• Supplied entries:

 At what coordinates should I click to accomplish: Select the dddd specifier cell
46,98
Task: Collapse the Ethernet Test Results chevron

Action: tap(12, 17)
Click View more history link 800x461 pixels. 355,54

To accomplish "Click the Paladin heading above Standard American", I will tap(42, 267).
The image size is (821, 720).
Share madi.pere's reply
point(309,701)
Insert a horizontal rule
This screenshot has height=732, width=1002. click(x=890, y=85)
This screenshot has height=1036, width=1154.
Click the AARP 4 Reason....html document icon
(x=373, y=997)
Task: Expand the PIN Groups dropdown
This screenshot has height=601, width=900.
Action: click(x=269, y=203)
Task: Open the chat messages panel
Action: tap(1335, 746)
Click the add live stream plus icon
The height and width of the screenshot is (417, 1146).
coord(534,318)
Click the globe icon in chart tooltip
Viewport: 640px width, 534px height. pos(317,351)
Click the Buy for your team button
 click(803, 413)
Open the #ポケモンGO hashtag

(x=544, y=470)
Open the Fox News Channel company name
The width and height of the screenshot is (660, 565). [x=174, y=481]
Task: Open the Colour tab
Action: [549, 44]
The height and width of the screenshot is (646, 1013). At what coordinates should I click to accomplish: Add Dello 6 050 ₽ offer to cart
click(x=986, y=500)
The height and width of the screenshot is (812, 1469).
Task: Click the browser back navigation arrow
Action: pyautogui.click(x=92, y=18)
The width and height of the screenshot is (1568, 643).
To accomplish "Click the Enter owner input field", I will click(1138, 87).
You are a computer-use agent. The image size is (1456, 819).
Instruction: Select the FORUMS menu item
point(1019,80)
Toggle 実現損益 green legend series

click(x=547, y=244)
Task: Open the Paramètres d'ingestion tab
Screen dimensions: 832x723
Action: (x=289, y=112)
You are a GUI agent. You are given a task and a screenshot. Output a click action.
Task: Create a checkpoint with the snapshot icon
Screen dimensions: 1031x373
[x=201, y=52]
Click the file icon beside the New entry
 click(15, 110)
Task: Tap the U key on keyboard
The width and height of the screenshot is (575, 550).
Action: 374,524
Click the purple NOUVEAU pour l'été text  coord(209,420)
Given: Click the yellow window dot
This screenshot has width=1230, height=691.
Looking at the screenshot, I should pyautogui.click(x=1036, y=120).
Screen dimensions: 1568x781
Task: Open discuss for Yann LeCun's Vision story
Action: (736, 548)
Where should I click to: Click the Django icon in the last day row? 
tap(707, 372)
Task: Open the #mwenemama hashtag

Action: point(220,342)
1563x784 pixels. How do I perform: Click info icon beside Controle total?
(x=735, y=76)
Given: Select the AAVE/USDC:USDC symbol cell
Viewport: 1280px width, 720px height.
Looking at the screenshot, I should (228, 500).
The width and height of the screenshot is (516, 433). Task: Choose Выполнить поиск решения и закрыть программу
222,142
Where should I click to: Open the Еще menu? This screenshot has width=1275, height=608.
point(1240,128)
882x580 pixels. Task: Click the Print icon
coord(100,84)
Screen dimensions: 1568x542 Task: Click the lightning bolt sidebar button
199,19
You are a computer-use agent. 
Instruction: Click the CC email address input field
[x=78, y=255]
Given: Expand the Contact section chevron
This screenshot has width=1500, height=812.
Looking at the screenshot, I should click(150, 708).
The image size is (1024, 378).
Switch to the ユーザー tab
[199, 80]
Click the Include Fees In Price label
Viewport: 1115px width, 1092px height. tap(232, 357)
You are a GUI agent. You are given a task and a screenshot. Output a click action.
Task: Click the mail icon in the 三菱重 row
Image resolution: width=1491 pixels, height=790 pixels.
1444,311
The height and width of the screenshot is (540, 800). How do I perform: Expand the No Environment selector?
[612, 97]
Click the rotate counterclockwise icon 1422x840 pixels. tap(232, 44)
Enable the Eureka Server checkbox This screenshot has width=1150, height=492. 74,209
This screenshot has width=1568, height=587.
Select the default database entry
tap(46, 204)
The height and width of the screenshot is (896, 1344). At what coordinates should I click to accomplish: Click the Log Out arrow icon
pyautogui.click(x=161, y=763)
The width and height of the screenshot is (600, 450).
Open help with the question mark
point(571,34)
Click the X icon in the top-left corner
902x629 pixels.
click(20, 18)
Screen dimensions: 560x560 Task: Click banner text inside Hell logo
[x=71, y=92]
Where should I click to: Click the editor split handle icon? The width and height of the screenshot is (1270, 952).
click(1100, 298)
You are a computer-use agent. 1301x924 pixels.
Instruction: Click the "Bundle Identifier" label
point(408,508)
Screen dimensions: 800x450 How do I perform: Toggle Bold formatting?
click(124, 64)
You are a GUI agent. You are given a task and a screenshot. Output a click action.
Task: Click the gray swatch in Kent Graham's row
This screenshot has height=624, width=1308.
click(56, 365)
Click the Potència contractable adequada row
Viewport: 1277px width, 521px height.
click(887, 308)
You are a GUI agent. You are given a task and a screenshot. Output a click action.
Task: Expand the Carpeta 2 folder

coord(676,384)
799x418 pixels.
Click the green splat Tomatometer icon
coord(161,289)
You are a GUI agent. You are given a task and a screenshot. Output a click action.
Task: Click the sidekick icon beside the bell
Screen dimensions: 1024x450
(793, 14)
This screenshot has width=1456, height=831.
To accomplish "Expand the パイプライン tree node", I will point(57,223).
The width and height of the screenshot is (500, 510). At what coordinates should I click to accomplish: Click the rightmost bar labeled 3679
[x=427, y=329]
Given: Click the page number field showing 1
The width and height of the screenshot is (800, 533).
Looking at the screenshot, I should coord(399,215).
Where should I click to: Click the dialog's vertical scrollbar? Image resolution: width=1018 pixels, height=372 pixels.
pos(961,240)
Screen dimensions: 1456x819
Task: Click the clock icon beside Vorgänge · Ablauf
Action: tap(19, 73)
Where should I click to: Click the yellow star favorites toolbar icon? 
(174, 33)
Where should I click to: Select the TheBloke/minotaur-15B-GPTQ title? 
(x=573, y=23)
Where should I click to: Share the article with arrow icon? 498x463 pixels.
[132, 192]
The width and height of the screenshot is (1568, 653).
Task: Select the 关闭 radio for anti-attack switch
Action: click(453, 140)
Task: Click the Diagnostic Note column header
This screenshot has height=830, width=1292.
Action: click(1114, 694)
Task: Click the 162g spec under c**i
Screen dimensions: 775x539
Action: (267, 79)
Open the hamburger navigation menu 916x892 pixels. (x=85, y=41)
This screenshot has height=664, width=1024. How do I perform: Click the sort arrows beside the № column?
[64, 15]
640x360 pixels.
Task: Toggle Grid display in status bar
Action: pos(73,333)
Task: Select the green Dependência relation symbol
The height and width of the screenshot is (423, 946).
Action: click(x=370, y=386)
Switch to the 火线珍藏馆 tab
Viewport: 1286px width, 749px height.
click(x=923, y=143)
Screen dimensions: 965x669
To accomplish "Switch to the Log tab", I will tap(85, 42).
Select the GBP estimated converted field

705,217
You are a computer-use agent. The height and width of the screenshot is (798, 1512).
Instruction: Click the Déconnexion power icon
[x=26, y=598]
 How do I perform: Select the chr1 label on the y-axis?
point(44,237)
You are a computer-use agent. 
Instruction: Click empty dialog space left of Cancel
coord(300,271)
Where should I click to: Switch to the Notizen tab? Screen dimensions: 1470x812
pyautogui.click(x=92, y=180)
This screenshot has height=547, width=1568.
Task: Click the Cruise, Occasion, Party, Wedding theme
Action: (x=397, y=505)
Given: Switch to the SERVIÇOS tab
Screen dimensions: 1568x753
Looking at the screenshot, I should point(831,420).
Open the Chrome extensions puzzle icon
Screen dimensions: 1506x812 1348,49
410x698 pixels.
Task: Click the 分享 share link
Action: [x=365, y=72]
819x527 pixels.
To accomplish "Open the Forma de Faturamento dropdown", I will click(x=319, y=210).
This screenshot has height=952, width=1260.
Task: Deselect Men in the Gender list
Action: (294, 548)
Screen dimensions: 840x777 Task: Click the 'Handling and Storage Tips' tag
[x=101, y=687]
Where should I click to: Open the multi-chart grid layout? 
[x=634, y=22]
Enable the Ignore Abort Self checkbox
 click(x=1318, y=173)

• What the task requires: Please give the records again from the start through the line with "(x=373, y=997)", swapping "Paladin" for "Warrior" and leaving everything else unchanged.

• Reply:
 At what coordinates should I click to accomplish: Select the dddd specifier cell
46,98
Task: Collapse the Ethernet Test Results chevron

Action: tap(12, 17)
Click View more history link 800x461 pixels. 355,54

To accomplish "Click the Warrior heading above Standard American", I will tap(42, 267).
The image size is (821, 720).
Share madi.pere's reply
point(309,701)
Insert a horizontal rule
This screenshot has height=732, width=1002. click(x=890, y=85)
This screenshot has height=1036, width=1154.
Click the AARP 4 Reason....html document icon
(x=373, y=997)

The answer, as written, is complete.